By degrees we descended into a valley and into a warmer atmosphere, and crossing the little river Evenlode (of which I had not heard before, so does a driving tour extend one's knowledge of one's own country) we found ourselves in the attractive and interesting village of Shipton-under-Wychwood, but of the once wild Wychwood forest, formerly a royal hunting ground, there is not much to boast of left—sufficient, however, to earn for it to-day the title of "The Forest Country of Oxfordshire." There is a story told of a traveller in the pre-railway days whose road took him close by Wychwood, and he asked of a boy the name of the wood. "Wychwood," the boy replied. "Which wood?" the traveller exclaimed. "Why, that wood, you fool," pointing with his finger to it. Again he received the same reply. Once more the traveller repeated his query and received the same reply again; whereupon the traveller grew wroth, and deeming the boy was making fun of him, got down from his horse and soundly boxed his ears. One story calls forth another. This I had from a parson on my journey. It appears that one of his parishioners was over-fond of frequenting the public-house, and one day finding him coming out of it the parson said to him, "Williams, why do you go to the public-house so often?" To which the non-abashed Williams made reply, "Because they sell good ale there," and then he quoted the Bible to the parson. "You know, sir, the Bible tells us 'Drink no longer water, but use a little wine for thy stomach's sake'—now I cannot afford wine, so I drink ale"; and the parson was hard put how to answer him. It appears that the villagers there employ the expression "Timothying" when they have been drinking. Still another story of a parson I was told occurs to me; this may be an old one, but it is one I have not heard before, nor seen it in print.
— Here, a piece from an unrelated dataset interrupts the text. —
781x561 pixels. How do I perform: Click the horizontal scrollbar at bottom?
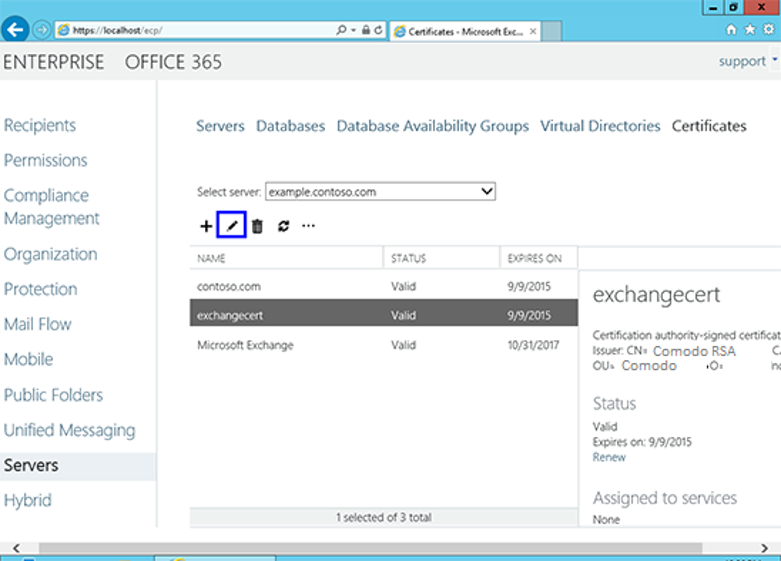click(x=390, y=547)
It appears that this parson had recently lost his only son, to whom he was devoted, and was preaching on the text of Abraham offering up his son Isaac as a sacrifice, and during the sermon his feelings so overcame him that thus unknowingly he delivered himself: "And it was his son, his only son; now if it had only been a sheep or a daughter."
I found so much to interest me in Shipton, for there I noticed some old stone buildings, now forming part of what I took to be a farmyard, buildings with Gothic windows of good design and a graceful Gothic doorway in their walls; these could hardly be mere farm-buildings. That they possessed some history was from their character highly probable, but of that history, if there was any, I could glean nothing; as usual, nobody knew anything about them but that "they be very old." That appears to be the stock reply of the villager when you question him about such things. Then I wandered to the church a little way off, and there, for a wonder, I found the clerk within, "tidying up," as he called it. There was not much of interest in the church except a gruesome brass of a figure in a shroud, dated 1548, and a gloomy priest's chamber above the porch, reached by a dark stone stairway. This chamber, the clerk told me, was eight hundred years old; in truth it had an ancient look. Hanging on the wall, though why it should find a place there I could not understand, was a long-winded and framed account of the life of "John Foxe the Martyrologist born 1517," leaving no particulars of his life untold, I gathered from a hasty glance at it.
DOORWAY OF THE CROWN INN, SHIPTON-UNDER-WYCHWOOD.